• WHAT TO DO: Quote the lines of the listing below, word for word, starting at the line that contains "Given: Switch to Xマーク tab in 非実装部品マーク section" and ending at the line that contains "600x415 pixels.".

• RECORDS SHOWN:
——————————
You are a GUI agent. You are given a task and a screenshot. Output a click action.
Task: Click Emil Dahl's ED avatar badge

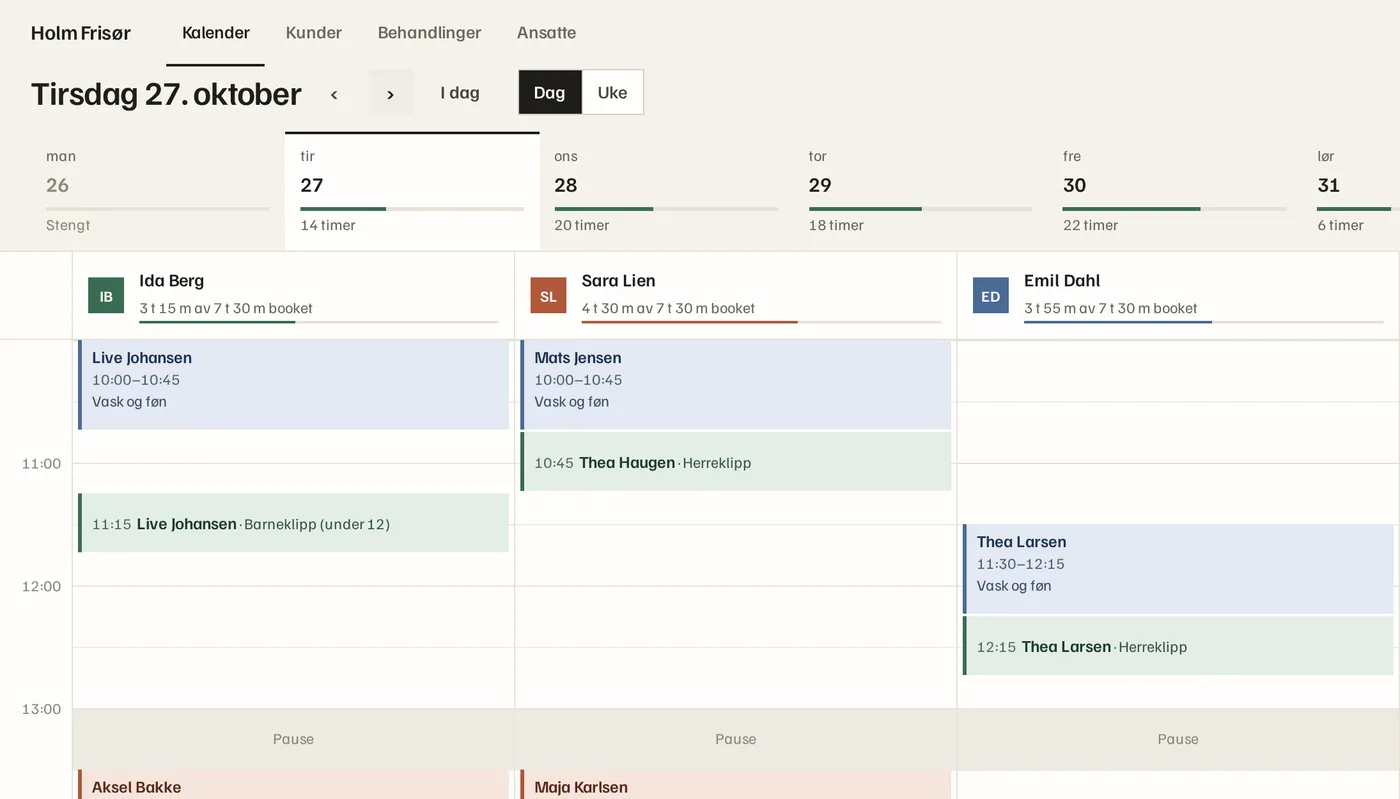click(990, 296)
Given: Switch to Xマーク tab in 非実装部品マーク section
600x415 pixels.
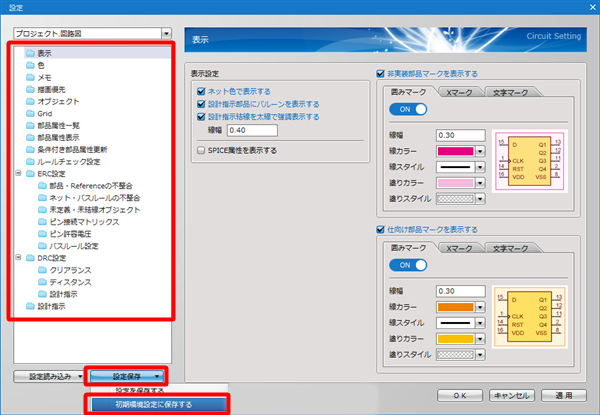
——————————
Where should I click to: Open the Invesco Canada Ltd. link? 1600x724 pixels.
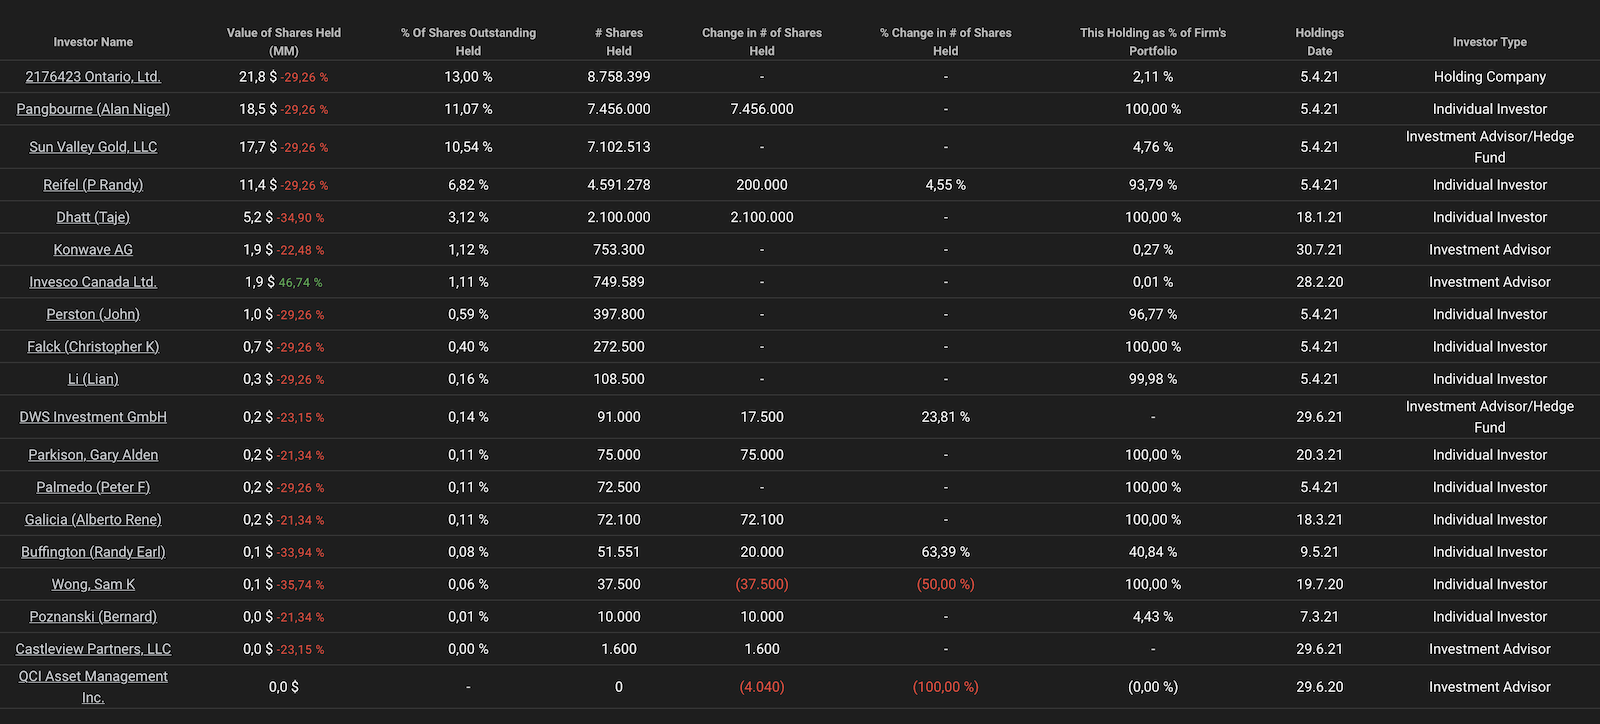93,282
——————————
• COMPLETE RESPONSE:
Given: Switch to Xマーク tab in 非実装部品マーク section
600x415 pixels.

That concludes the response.